With the banning of base::RunUntilIdle I've been having to re-factor a test while (hopefully) using  mojo message interceptors to determine when to return control to the test body, i.e. some event is triggered on the test body and the body needs to wait until the service under test has reacted to the event.

I think that this use case will fit the message interceptors but before I get to my official question please let me know if this approach is incorrect!
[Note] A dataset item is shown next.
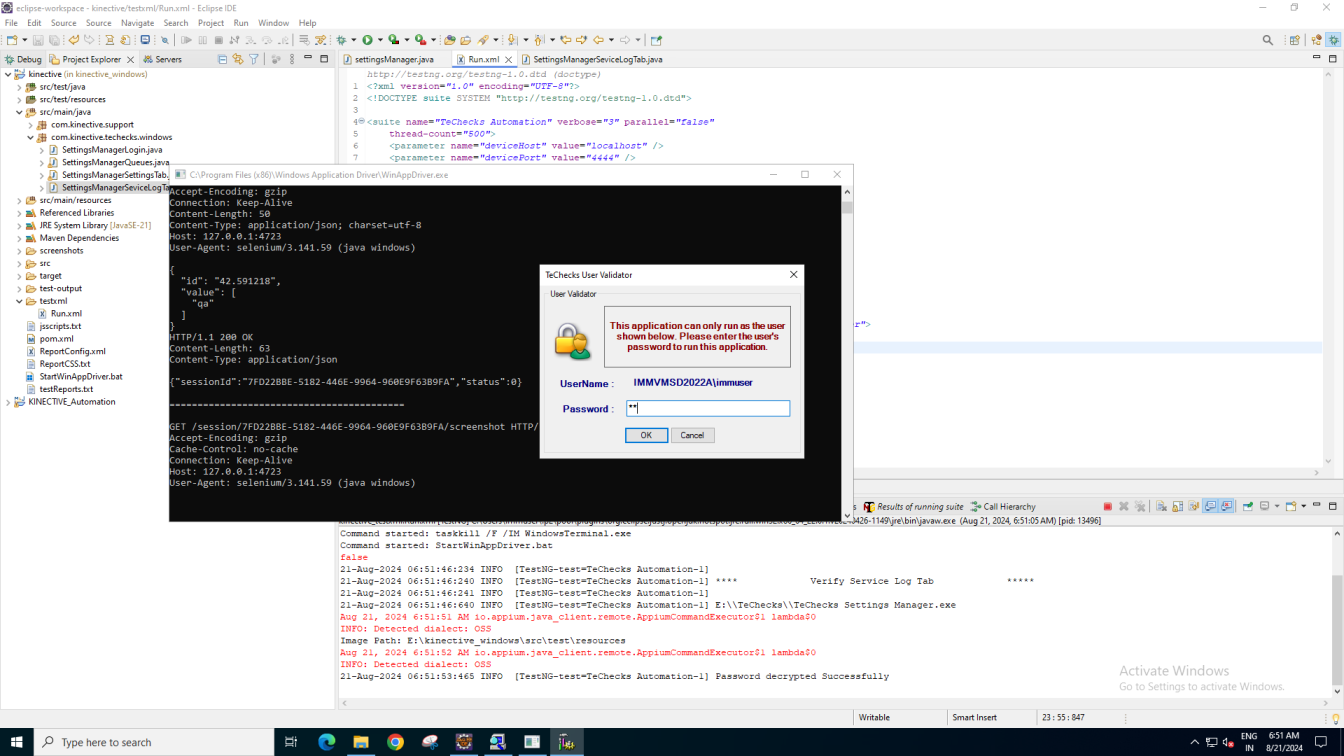This screenshot has width=1344, height=756.
Task: Toggle Show Console When Standard Error Changes
Action: (x=1227, y=507)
I personally prefer to avoid message interceptors in favor of direct observation of the service implementation where feasible, but yes this is a legitimate use of interceptors.
 

That being said I have found what looks like a discrepancy in the mojo documentation and I'm hoping to find some clarity.  In the official docs there is an example of an interceptor where the  `swappedImplForTesting` constructor takes in the receiver for testing, returns a pointer to the original service on `GetForwardingInterface` and the `ScopedSwapImplForTesting` templates on the mojo::Receiver for the service.

Pic for reference,
link to doc

image.png

And then in mojo/cpp/test_support/test_utils.h the doc comment appears to contradict the actual documentation.  This version explicitly warns the reader that you should not pass the original service pointer on  `GetForwardingInterface`, instead of `this` a pointer to the original service is passed to the ScopedSwapImplForTesting class, and the ScopedSwapImplForTestingClass templates the implementation class directly.

Pic for reference,
image.png

It looks like the docs in the source seem to be more accurate at least based on what the compiler is mad about.  But I want to make sure I'm not missing something and they're both valid somehow.  If they're not both valid I can update the docs!

It seems like the documentation should be updated to match the class comment, as the latter gives more broadly applicable advice.

In practice you can usually get away with the doc's example though, since the distinction only matters when multiple interceptors are applied to the same receiver at the same time. This is probably pretty rare.